> **WRITTEN TASK**:
Can you write out all the records below again, switching "problem" to "exercise" and keeping everything else the same? Leave the pictures out.

> **EXTRACTED DATA**:

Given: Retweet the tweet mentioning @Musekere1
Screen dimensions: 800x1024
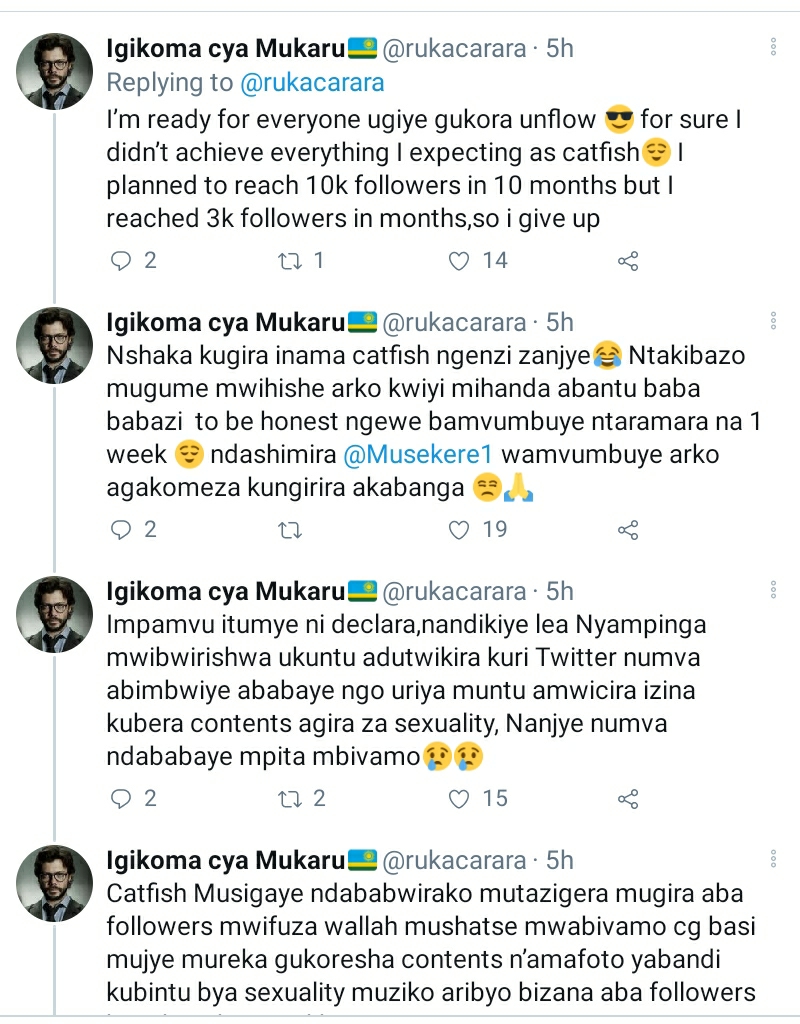Looking at the screenshot, I should tap(289, 530).
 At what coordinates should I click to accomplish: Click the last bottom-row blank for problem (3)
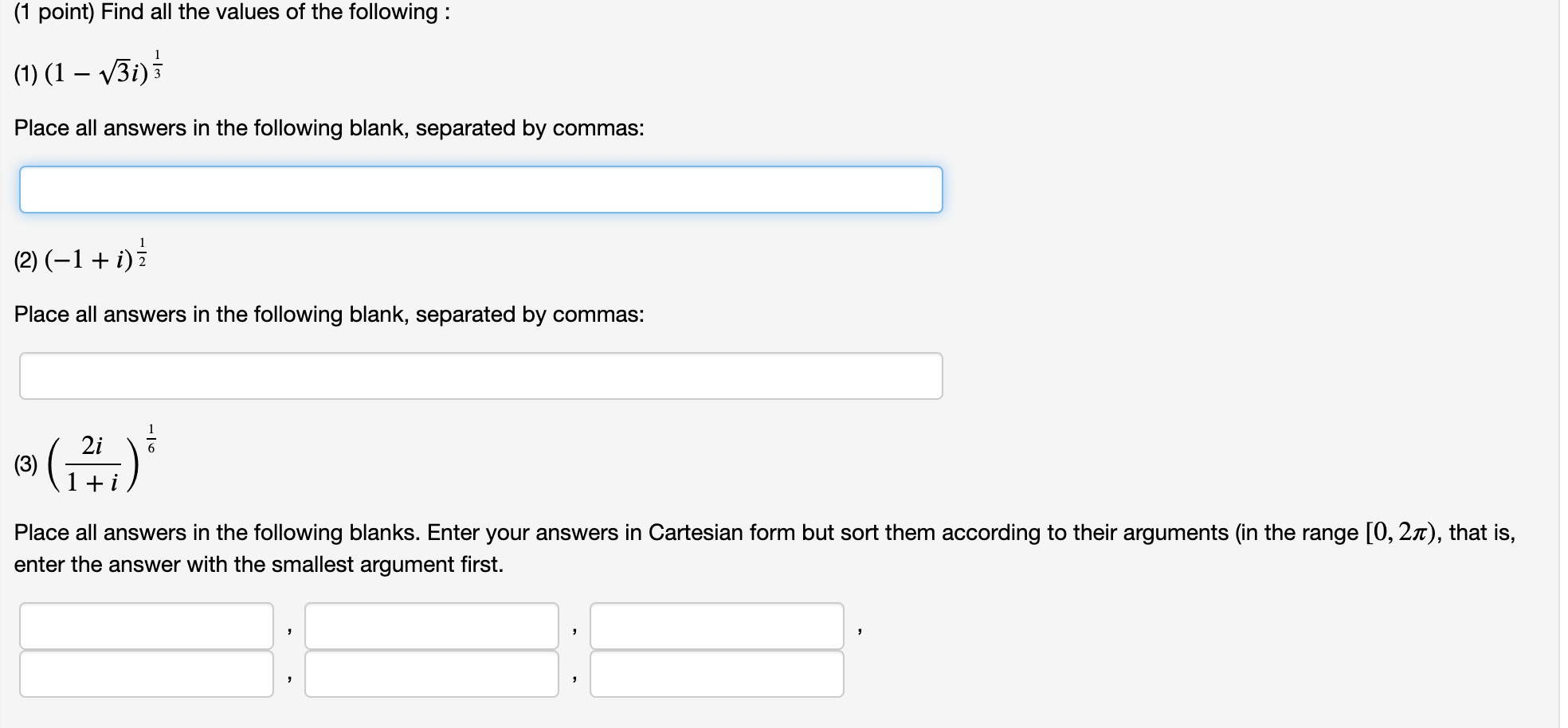[x=717, y=674]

> **RESPONSE**:
Given: Retweet the tweet mentioning @Musekere1
Screen dimensions: 800x1024
Looking at the screenshot, I should tap(289, 530).
 At what coordinates should I click to accomplish: Click the last bottom-row blank for exercise (3)
[x=717, y=674]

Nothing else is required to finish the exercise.